» What you need to do
Copy the stretch from "Mon Sep 12 11:11:09" through "destruction of objects." word for word from the ib_cm_listen bug thread below.

[Openib-windows] RE: A bug in ib_cm_listen?

Mon Sep 12 11:11:09 PDT 2005

> From: Tzachi Dar [mailto:tzachid at mellanox.co.il]
> Sent: Monday, September 12, 2005 12:52 AM
> 
> Hi Fab,
> 
> While running some tests with SDP I have reached a problem in the
> destruction of objects.
> 
> I think I know where the problem is, can you please verify this and check
> the fix in?

Fixed and checked in revision 63.

> Here is the problem:
> When calling ib_cm_listen() twice with the same parameters, the second one
> fails (which is what we expect), however there is an assertion in this
> process. The assertion points to the fact that an object is being destroyed
> twice.
> 
> You can reproduce this behavior very easily.
> 
> More information:
> The code in ib_cm_listen() calls __cep_listen().__cep_listen calls
> al_cep_listen (line 1962). Since the status represents a failure,
> p_listen->obj.pfn_destroy( &p_listen->obj, NULL ); is being called. From
> what I saw in other places it seems that before this call ref_al_obj(
> &p_listen->obj ); should also be called (this is probably the place that the
> bug is).

The problem is actually that the code uses the reference taken by init_al_obj as
the reference taken on the listen on behalf of the CEP (since the CEP can invoke
un up-call).  If al_listen_cep fails, __destroying_listen will destroy the CEP,
which will release the reference from init_al_obj.  Thus, when
__destroying_listen returns, the reference count will be wrong if called from
__create_cep.  I changed the code to explicitly take a reference for the CEP
after al_create_cep returns success.  This reference is release in
__destroying_cep.

> Can you also please explain why sometimes the reference is being taken
> before the destroy and sometimes not?

When objects are created, init_al_obj returns with a reference on the object so
that once it is attached, parallel destruction of the parent won't destroy the
child while it is undergoing initialization.

When destroying objects, the caller of the destructor (p_obj->pfn_destroy) is
expected to have a reference on the object.  Because destruction can't always
happen at DISPATCH, callers can't hold a lock while calling the destructor.

» Recorded information
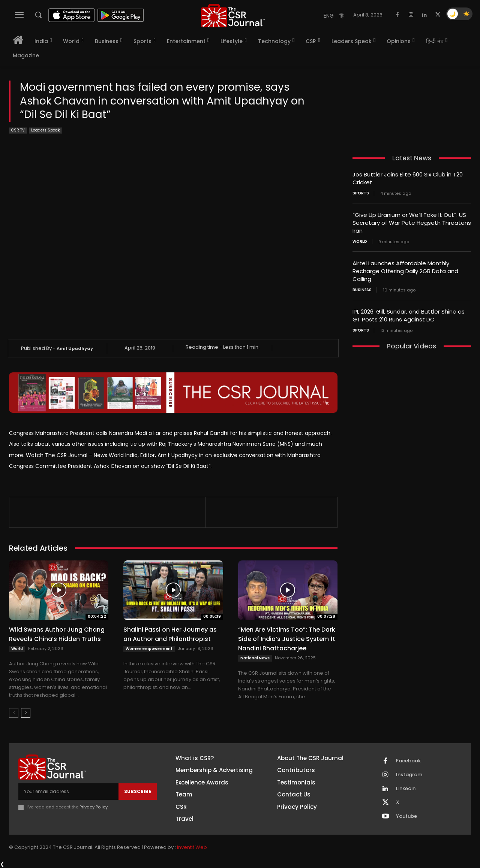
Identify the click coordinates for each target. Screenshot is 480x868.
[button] (38, 15)
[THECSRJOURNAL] (233, 15)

» Result of this exercise
Mon Sep 12 11:11:09 PDT 2005

> From: Tzachi Dar [mailto:tzachid at mellanox.co.il]
> Sent: Monday, September 12, 2005 12:52 AM
> 
> Hi Fab,
> 
> While running some tests with SDP I have reached a problem in the
> destruction of objects.